By: Emily, RD, LD
Traditional mealtimes are limited to the familiar breakfast, lunch, and dinner. However, the traditional structure of when we eat is interrupted by an ever-changing demand to balance long work hours, socializing with friends, caring for family, an exercise routine, as well as hobbies and self-care.
One basic need busy humans are constantly forgetting about is food! We budget time for everything else except the thing that is meant to keep us alive. Because of this, we are either undereating for the day or so ravenously hungry that we easily eat more than our body needs for one sitting (queue weight gain over time!).
For those trying to lose weight, small meals have been found helpful for many things, including reaching your healthy goal weight. This is why your Livea program encourages eating 6 times per day.
Why Is Eating Smaller Meals More Often Better for Weight Loss
Metabolism
We want your metabolism to stay busy! Eating small frequent meals will help the body stay in an active ‘burning-mode’ or producing energy for all your body’s needs. Especially on a weight loss plan where calories are in a deficit, skipping a meal or allowing too much time to pass between those meals and snacks may signal the body to go into a starvation mode due to not having enough protein and nutrients.
The goal of eating more frequently will help make the body comfortable, protect muscle mass, and allow the body to burn fat.
Stabilize Blood Sugars
When we eat food, our blood sugars increase. When we do not eat, our blood sugars can drop low. That yo-yo motion is not as optimal for long-term health or weight loss when the spikes are consistently very steep. To keep blood sugars balanced, we recommend eating smaller meals to help create a shorter spike (think: a hill versus a mountain).
Eating more often will also prevent the blood sugar from dropping too low, ultimately creating a shorter range in blood sugar levels. Weight loss is a great outcome, but this may also help manage and/or prevent pre-diabetes, diabetes, and metabolic syndrome. The composition of our foods (protein, carbohydrate, fiber etc.) also make a difference.
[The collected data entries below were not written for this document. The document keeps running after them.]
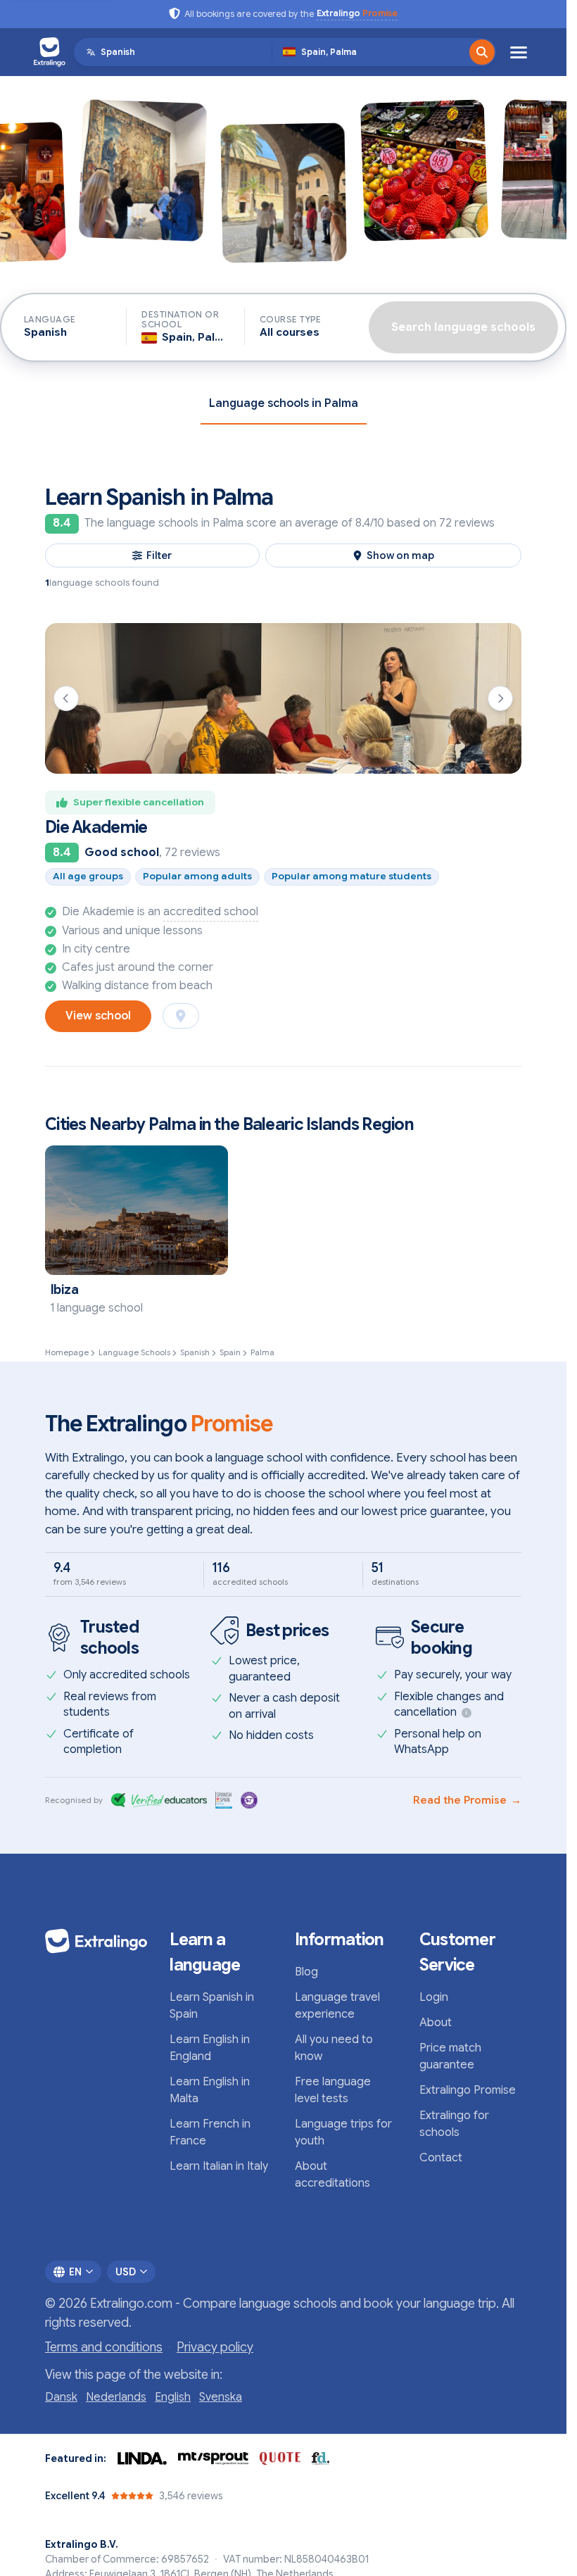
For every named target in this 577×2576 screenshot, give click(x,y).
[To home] (49, 52)
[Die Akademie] (283, 698)
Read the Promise (467, 1800)
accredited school (210, 912)
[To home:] (96, 1941)
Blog (306, 1972)
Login (433, 1997)
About (435, 2023)
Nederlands (116, 2397)
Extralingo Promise (467, 2090)
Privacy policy (215, 2347)
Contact (440, 2158)
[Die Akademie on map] (181, 1016)
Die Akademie (96, 827)
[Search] (482, 52)
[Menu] (519, 52)
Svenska (220, 2397)
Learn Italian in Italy (219, 2166)
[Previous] (66, 698)
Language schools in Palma (283, 403)
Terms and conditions (104, 2347)
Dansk (61, 2397)
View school (98, 1016)
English (173, 2397)
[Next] (500, 698)
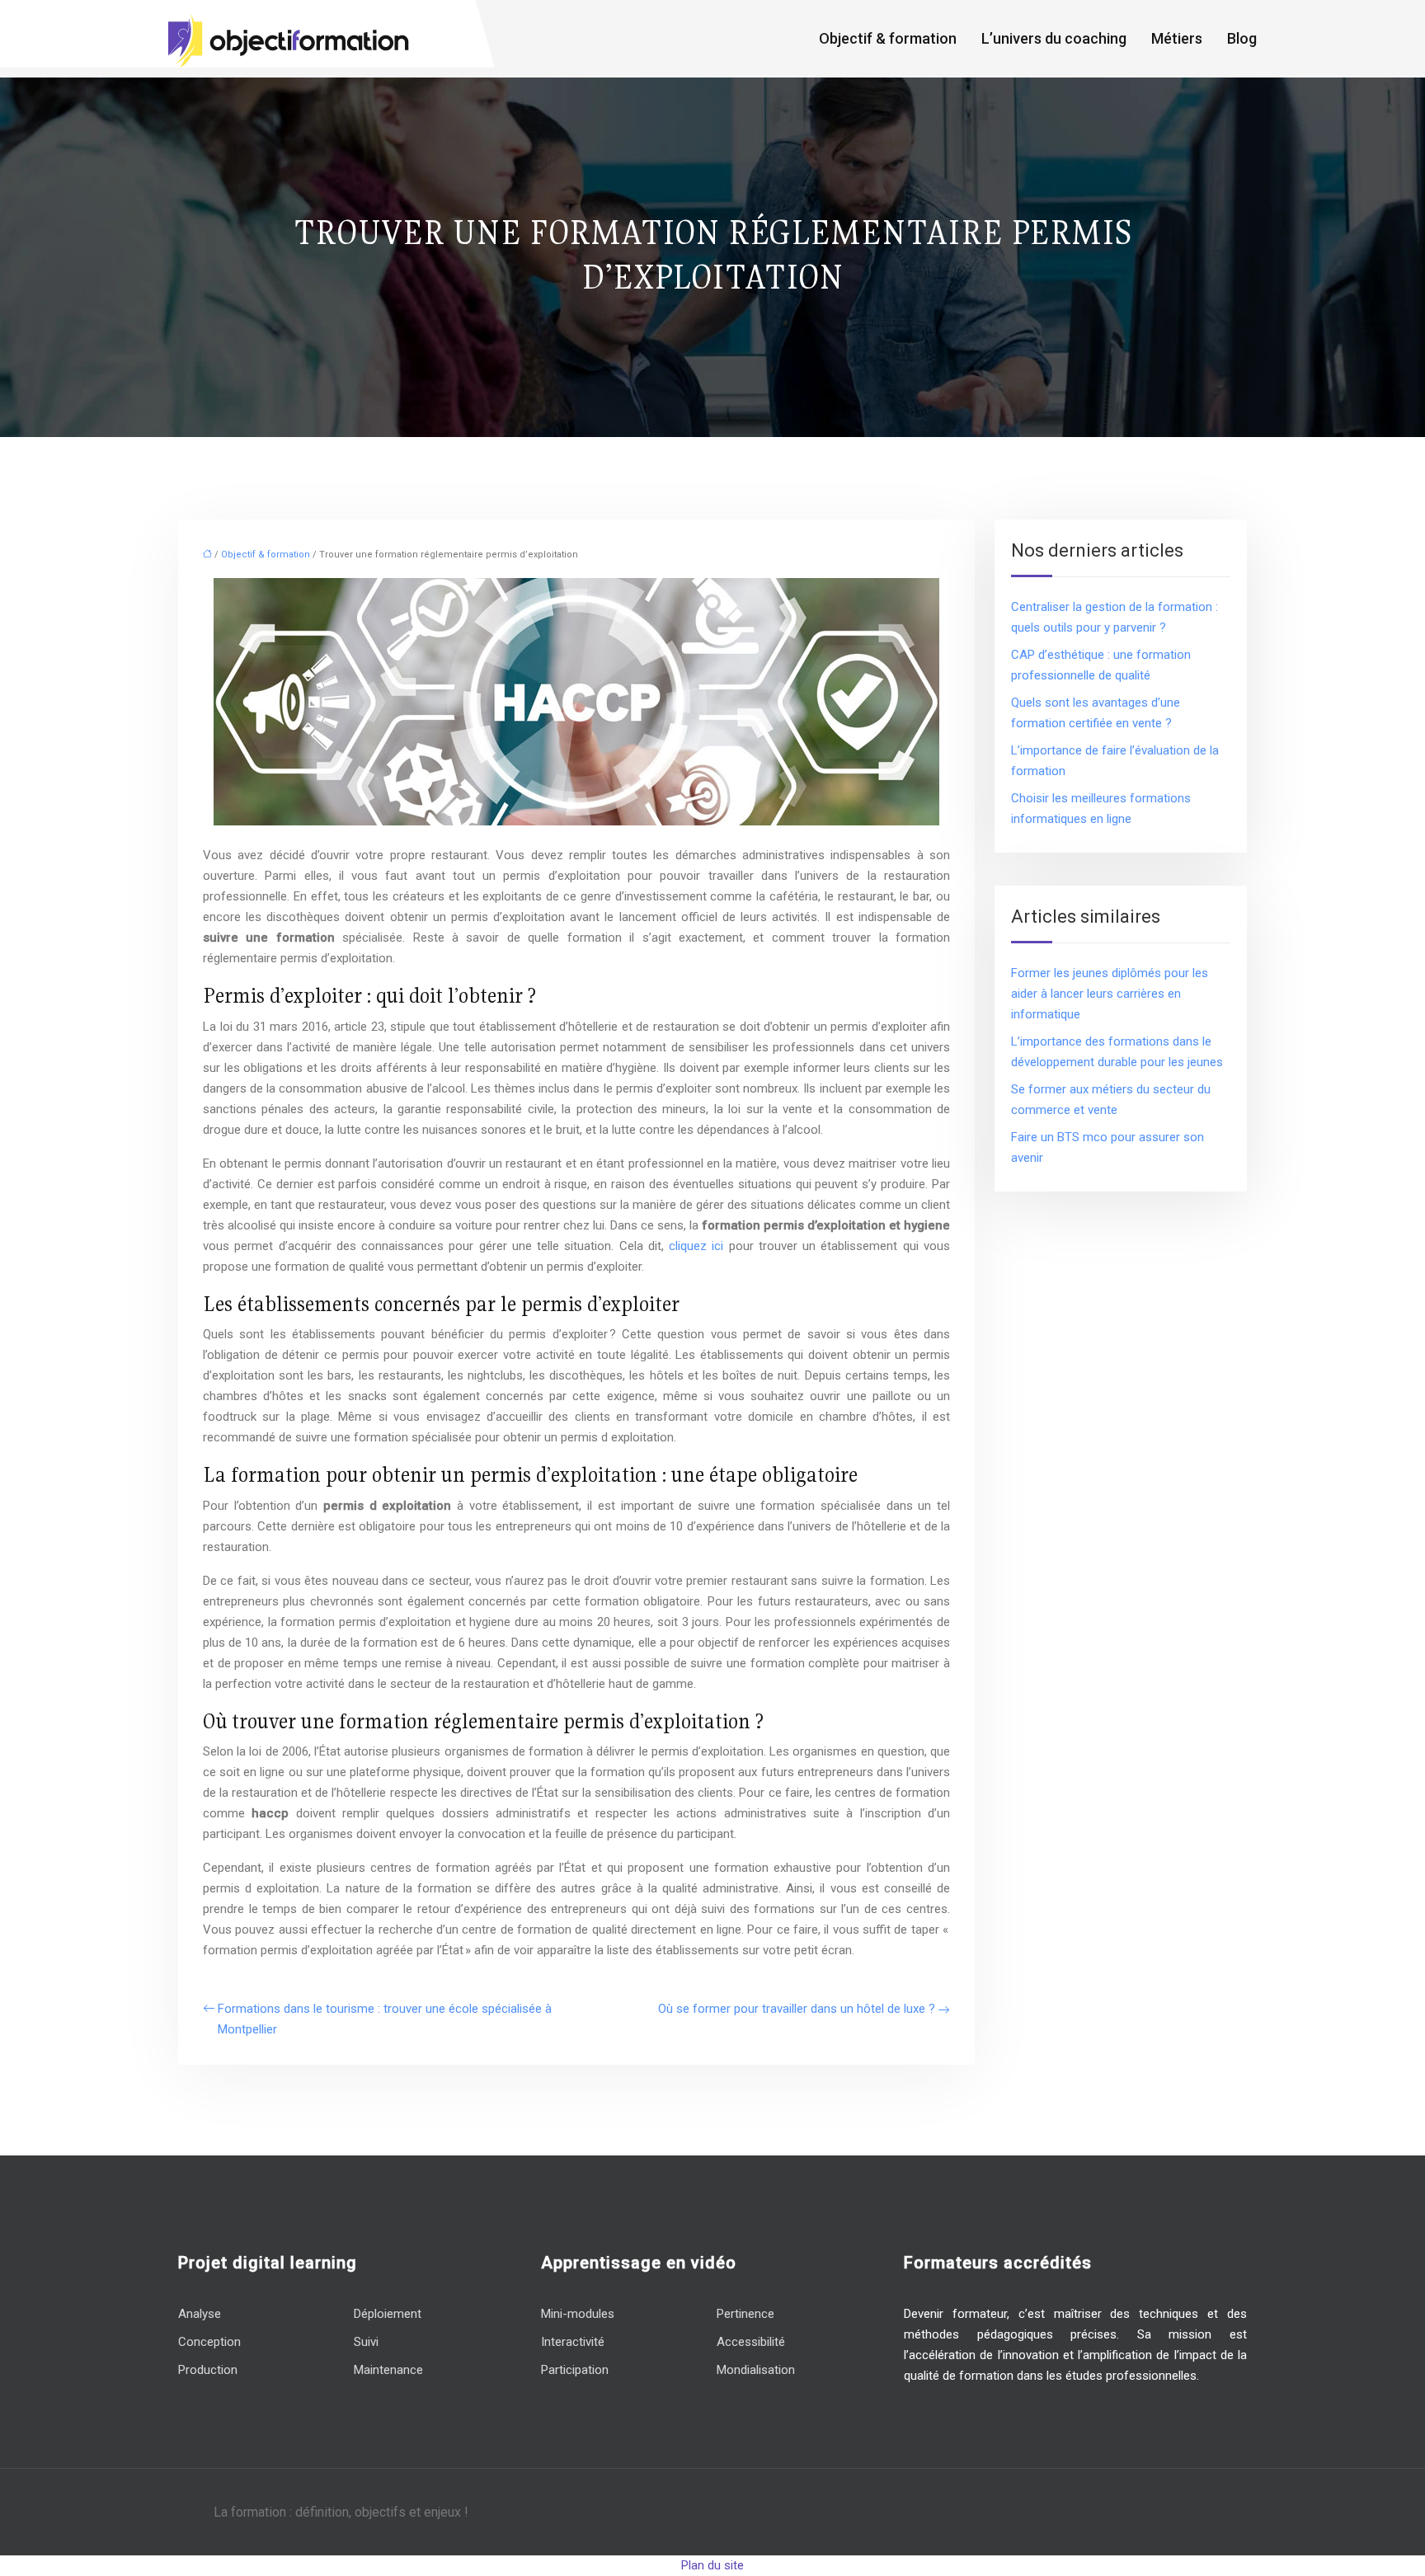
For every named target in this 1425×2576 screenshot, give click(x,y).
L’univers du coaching (1053, 38)
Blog (1242, 38)
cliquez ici (696, 1246)
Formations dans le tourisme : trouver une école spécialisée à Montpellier (385, 2019)
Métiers (1176, 38)
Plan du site (712, 2565)
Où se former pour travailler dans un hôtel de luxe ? (796, 2008)
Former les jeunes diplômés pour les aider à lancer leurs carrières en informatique (1109, 994)
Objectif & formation (888, 38)
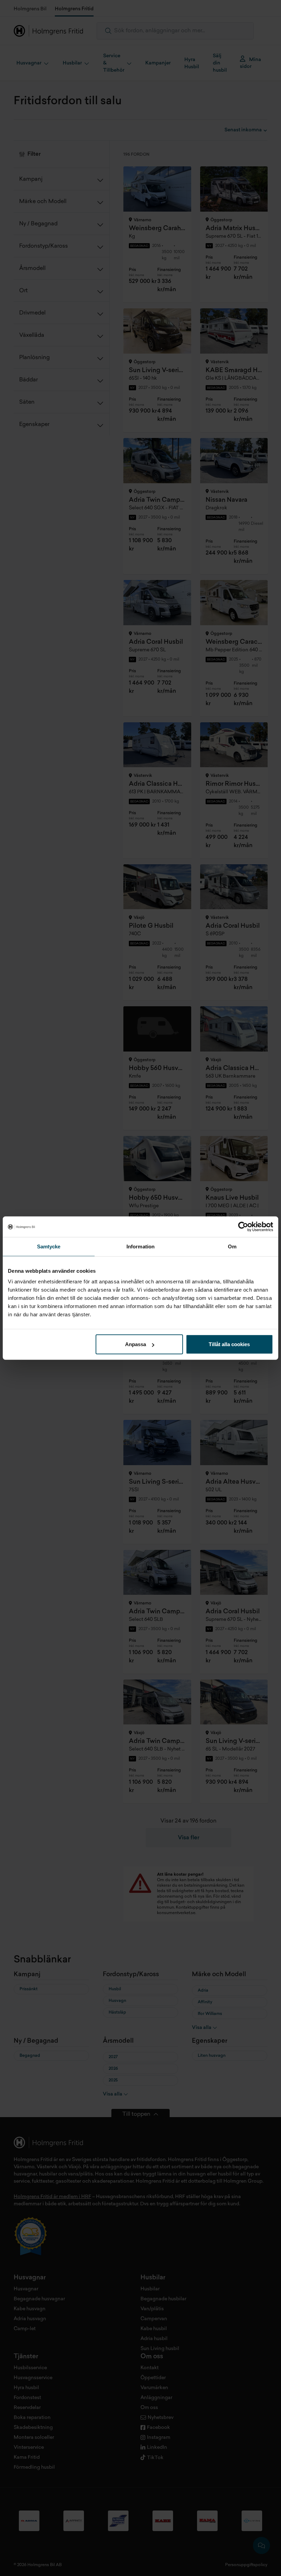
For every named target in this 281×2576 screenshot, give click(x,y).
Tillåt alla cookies (229, 1344)
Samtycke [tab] (49, 1246)
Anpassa (135, 1344)
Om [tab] (232, 1246)
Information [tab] (140, 1246)
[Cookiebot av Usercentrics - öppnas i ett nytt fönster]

Talk with your registered dietitian for balanced meal and snack ideas that help support your goals!
Avoid “Hangry-ness”
If we are anything alike, you might get a little cranky when you are hungry. Either a meal or snack was missed due to our busy lives, or we haven’t eaten all day and are ravenous by dinner. Our mood and energy shift in that moment is the body’s way of telling us we need food!
Eating small, frequent meals can be helpful in regulating hunger. For under eaters, eating more often can help the body to give them hunger signals that they may not have recognized before. For others, they feel less hungry with small, frequent eating because they are trickling in the nutrition to avoid the blood sugar drop that piling in a large meal might cause.
Learning Portion Control
Sometimes, weight loss is the easy part of your wellness journey, even if it does not seem that way while enduring it. However, maintaining the loss afterwards is where the real challenge may come into play. Enjoying meals and snacks six times per day allows you to practice portion control throughout your weight loss journey and beyond.
When it comes to maintenance, practicing portions by continuing to eat more often is a tool you can keep utilizing to prevent the body from storing excess calories. At a small meal, the body is more likely to utilize the nutrients more immediately with few leftovers that need to be stored.
When we revert back to only having three main meals per day (or less), you are more likely to eat more at that meal, but the body may not need everything that you are supplying right away. Therefore, it has to store the remaining nutrients for later as glycogen (stored carbohydrates) and fat in the body. Portions allow you to take only what you need in the moment.
Break Up Your Day
At the beginning of this post, I mentioned the constant efforts of trying to balance work, home, a social-life, and so on. We sort of adapt to function in a dark tunnel of constant busyness, and the only time to come up for air is when the work day is done and we are exhausted.
Eating small frequent meals each day can be an opportunity to come up for air and take a small break from our work environments. Think of it as punching holes in the dark tunnel to create more light and energy. After a snack and a few minutes away from our computer screens or stressful work environments, we can return to work more energized to focus on the tasks at hand. You will literally be fueling your brain and body to keep working.
A Forbes article also suggests that taking more breaks at work, especially lunch, may improve productivity and mental-health (1). This seems like a no brainer: Take breaks and eat snacks!